Text shown:
Development of a cryopreservation method for marine and freshwater teleost spermatozoa

M. Ohta, T. Unuma (Reproduction Div.), and K. Kawamura (Genetics Div.)

  A common method for cryopreservation of sperm of both a marine (Japanese eel) and a freshwater spawning teleost (Japanese bitterling) was developed. We investigated and compared the effects of various factors, such as cryoprotectants extenders, equilibration time, activating solutions, temperature before immersion in liquid nitrogen (LN), and cooling rates on post-thaw motility of the spermatozoa of both species spermatozoa were compared.

  Techniques of sperm cryopreservation have been established for various benefits such as (1) Transport of gametes, (2) Systematic mating for maintenance of genetic diversity in the cultured stock, (3) Storage of spermatozoa of uniform quality for evaluating egg quality, (4) Utilization of individual genes with high and economical value. In addition, we are trying to develop methods for conserving the genetic resourced of threatened and endangered teleosts using combinations of sperm cryopreservation with androgenesis, in which embryonic chromosomes are derived only from spermatozoa.

Source material:
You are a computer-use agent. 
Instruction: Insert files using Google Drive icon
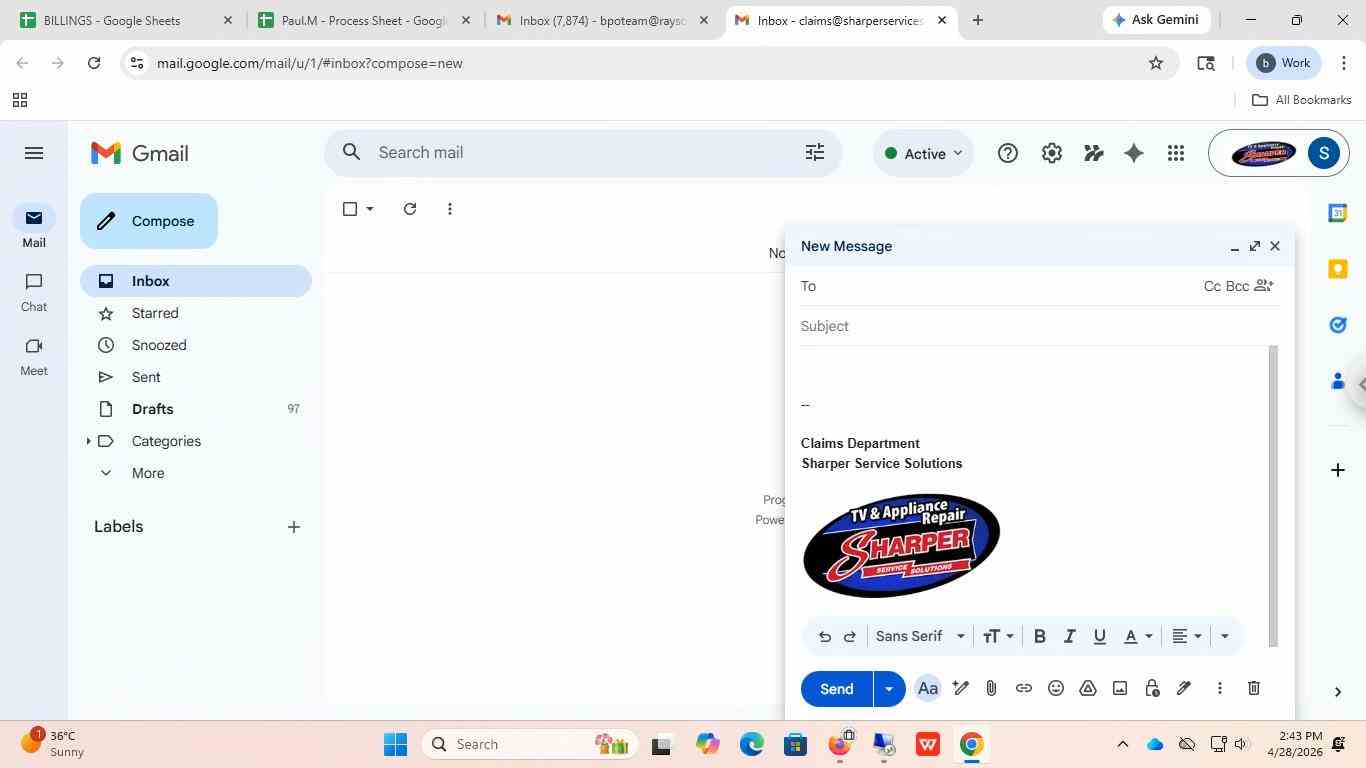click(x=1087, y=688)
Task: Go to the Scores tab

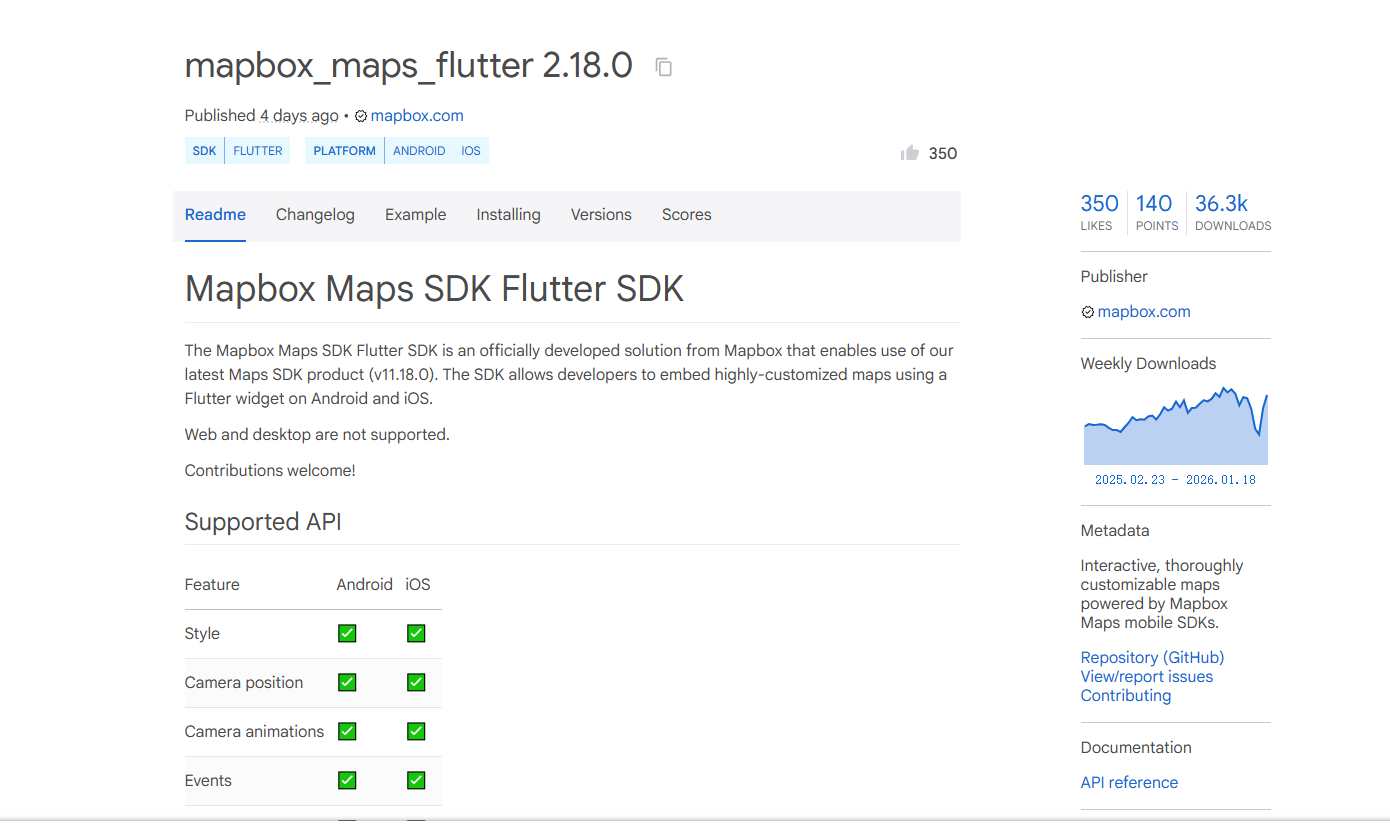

Task goal:
Reproduce the stretch of the sperm cryopreservation text from "Development of a" through "Kawamura (Genetics Div.)", character for character.

Answer to this task:
Development of a cryopreservation method for marine and freshwater teleost spermatozoa

M. Ohta, T. Unuma (Reproduction Div.), and K. Kawamura (Genetics Div.)